Doris Castle
*Doris Castle was born on this date in 1942. She was a Black civil rights activist.
Doris Jean Castle was from Oakland, Tennessee. Both sides of her ancestors were farmers, one landowner, and the others sharecroppers. Her father, John Castle, was a longshoreman, while her mother, Virgie Castle, was a barmaid for Leah and Dooky Chase restaurants. Castle recalled her grandmother saying, "Don't ever bow to anybody when you feel you're right or you know you're right."
Her family moved to New Orleans, Louisiana, in 1947. Her parents taught her and her sister to be “fiercely independent.” Doris and her sister Oretha attended public schools in the Ninth Ward neighborhood of New Orleans, where the two girls grew up. Castle graduated from Joseph S. Clark High School. Some years later, she went to Southern University in New Orleans but could never finish her degree. She followed in her sister's footsteps by joining CORE and helping in civil rights organizations throughout the city.

### [Supplied records]
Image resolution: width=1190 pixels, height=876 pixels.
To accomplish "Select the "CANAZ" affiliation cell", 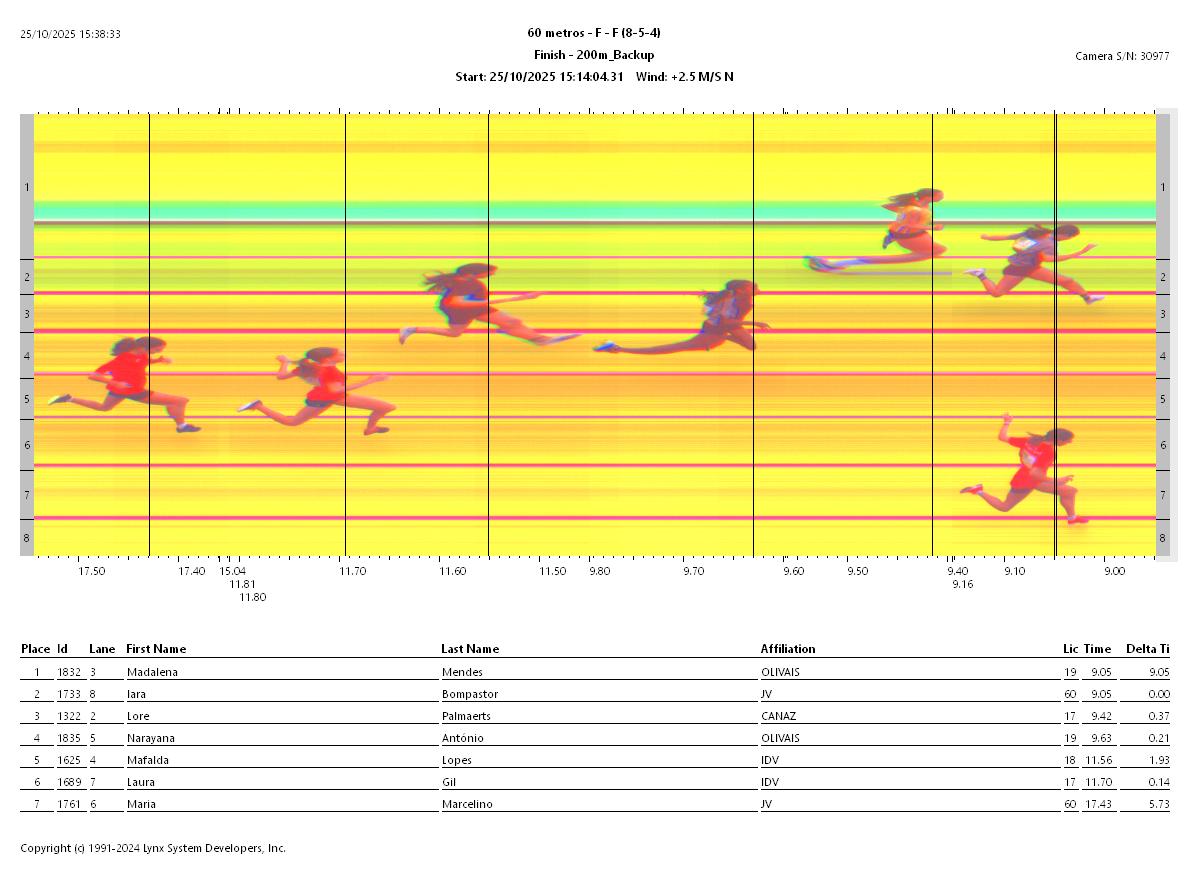I will pyautogui.click(x=779, y=716).
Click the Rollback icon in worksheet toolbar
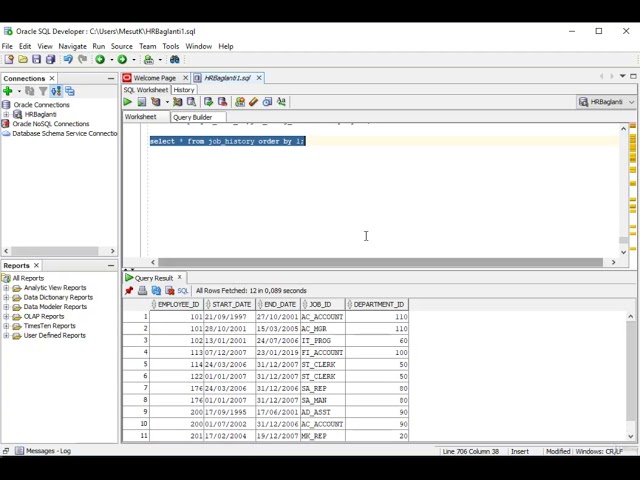Viewport: 640px width, 480px height. tap(221, 102)
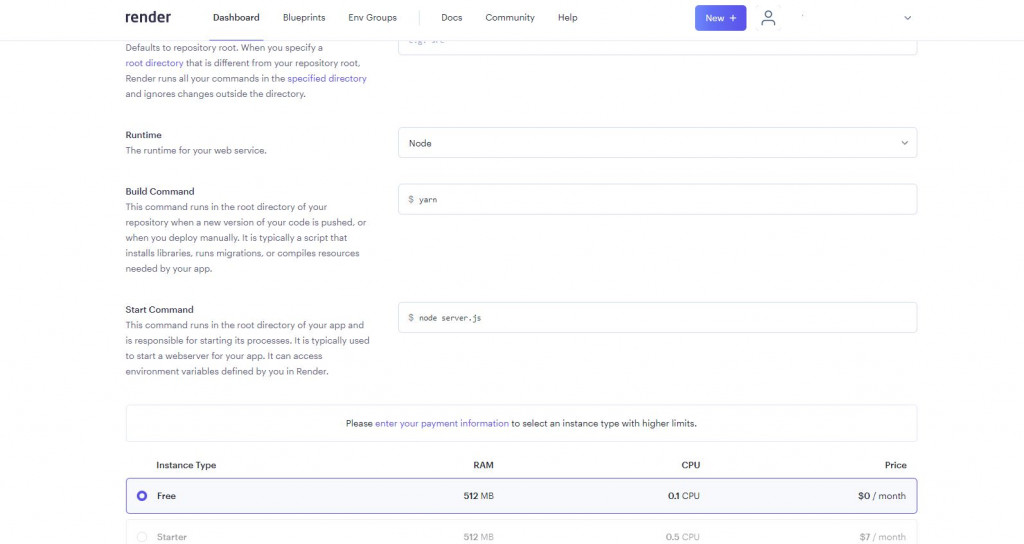Viewport: 1024px width, 544px height.
Task: Click the Free instance row price
Action: (x=880, y=496)
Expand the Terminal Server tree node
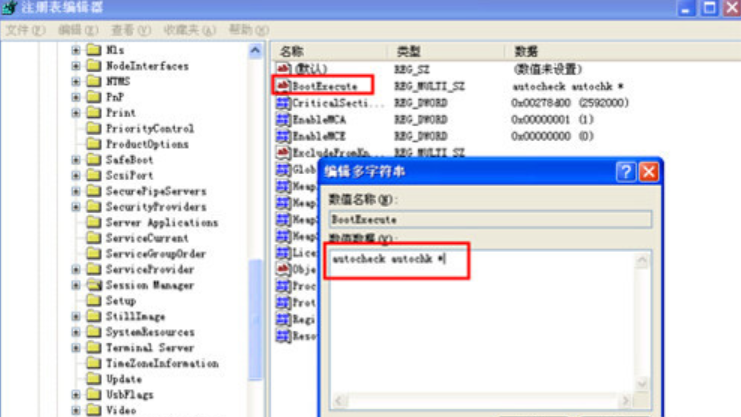 [x=76, y=348]
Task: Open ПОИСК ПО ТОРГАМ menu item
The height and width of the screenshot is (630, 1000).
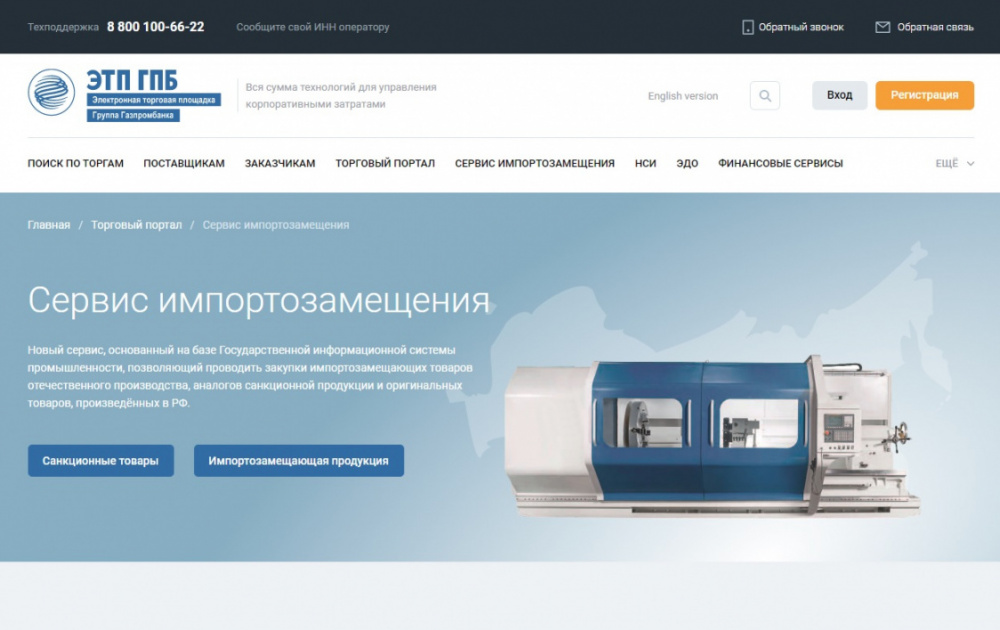Action: (76, 163)
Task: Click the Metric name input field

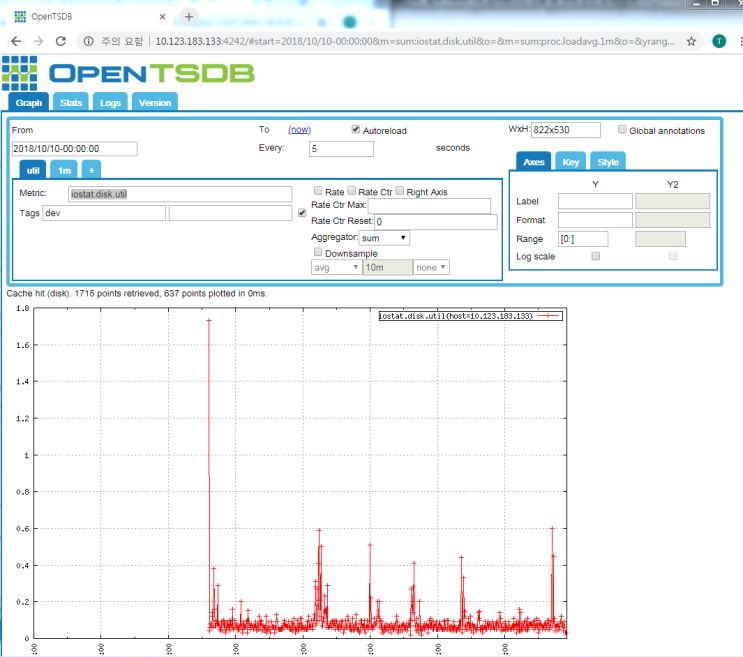Action: pos(179,193)
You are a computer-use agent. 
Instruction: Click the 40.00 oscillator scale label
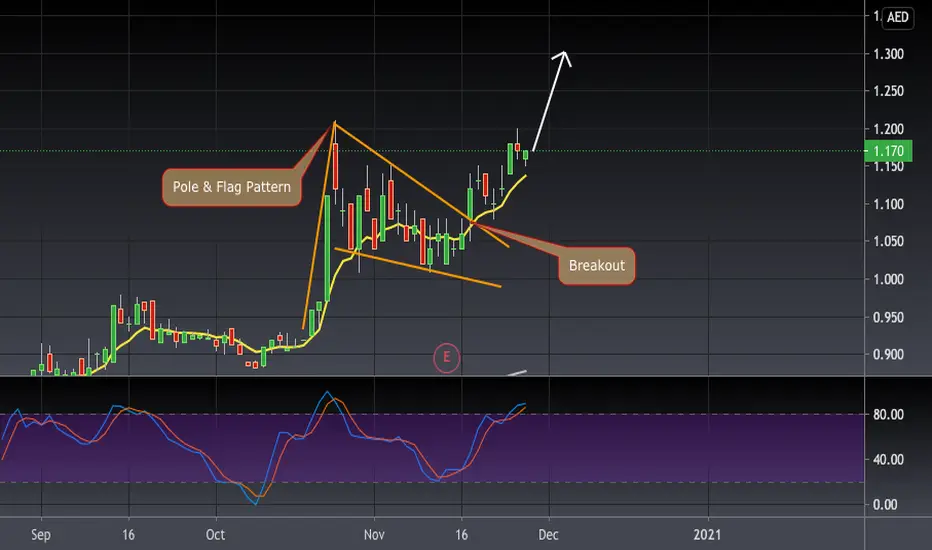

### [Brief A]
What was Doris Castle's father's job, according to the Doris Castle biography?
### [Brief B]
Continue the Doris Castle biography after its last sentence.
None of the material is needed.

### [Response box A]
He was a longshoreman.

### [Response box B]
Castle and Oretha were part of the third generation of New Orleans activist leaders. Castle saw herself as her sister's enabler by being more of a New Orleans Black community worker than a leader. She and her sister helped to desegregate New Orleans public service buses, worked for voter registration, and joined boycotts around the city to push for equal employment among Blacks. During one protest against the New Orleans City Hall cafeteria segregation, police removed Castle, still seated in a cafeteria chair, from the building. Castle was one of three plaintiffs in a successful lawsuit to desegregate the City Hall cafeteria.
Many Black Louisiana women activists in the American Civil Rights movement were not given much recognition for their actions. However, throughout the 1960s and the 1970s, Castle went to work as a fundraiser for George Wiley's National Welfare Rights Organization, after which she worked for various service agencies in New Orleans, including under Lyndon Johnson's War on Poverty Initiative, the Urban League, and Odyssey House.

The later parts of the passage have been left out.